Beim nunmehr achten Architecture Exhibitions Weekend zeigen sieben Institutionen erneut die ganze Bandbreite von Ausstellungen über Architektur, Stadt und Umwelt. Mit diesem Programm richten sie sich an ein breites Publikum, bei dem Fachleute ebenso willkommen sind wie interessierte Laien. Die Anzahl der teilnehmenden Institutionen veranschaulicht nicht zuletzt das weltweit wohl einmalige Spektrum, mit dem in Berlin Fragestellungen des architektonischen Diskurses verhandelt werden.
Ihrem Programm folgend stellen das Aedes Architecture Forum und die Architektur Galerie Berlin Positionen zeitgenössischer Architekturbüros vor. In „Tribute. Architecture as a Form of Dialogue“ zeigt das Florentiner Büro Archea Associati, dass Architektur selten im Alleingang entsteht.
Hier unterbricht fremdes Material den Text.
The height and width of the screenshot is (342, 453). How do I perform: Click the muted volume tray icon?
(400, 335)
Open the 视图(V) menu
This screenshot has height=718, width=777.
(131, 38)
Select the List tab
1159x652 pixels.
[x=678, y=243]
„In Transformation“ veranschaulicht das dänische Erfolgsbüro Cobe das Potential von Umbauten anhand von siebzehn Projekten. Diese beiden Ausstellungen werden durch die Open-Air-Ausstellung „Treffpunkt Bauwende Blau-Grünes Bauen“ ergänzt, die das Grundstück der Bundesstiftung Bauakademie in einen Experimentierraum für klimaangepasste und lebenswerte Räume verwandelt.
Das Deutsche Architektur Zentrum DAZ und der Neue Berliner Kunstverein (n.b.k.) thematisieren die zeitgenössische Relevanz historischer Projekte. „Einfach gebaut – Über die Laubenganghäuser in Dessau Törten“ (DAZ) berichtet über das einzige bis heute erhaltene kollektiv realisierte Architekturprojekt des historischen Bauhauses, während „Berlin plant. Stunde Null“ (n.b.k.) die historische Ausstellung „Berlin plant – Erster Bericht“ von 1946 rekonstruiert und kontextualisiert.
Die BDA Galerie sowie die Tchoban Foundation – Museum für Architekturzeichnung wiederum widmen sich interdisziplinären Themen. Die Ausstellung „In Wirklichkeit unmöglich – Architekturen für die Bühne“ (BDA Galerie) zeigt Arbeiten des Bühnenbildners Jan Pappelbaum und in „Kengo Kuma – Der Fluss der Linien durch das Objektiv von Erieta Attali“ werden Zeichnungen und Fotografien gegenübergestellt.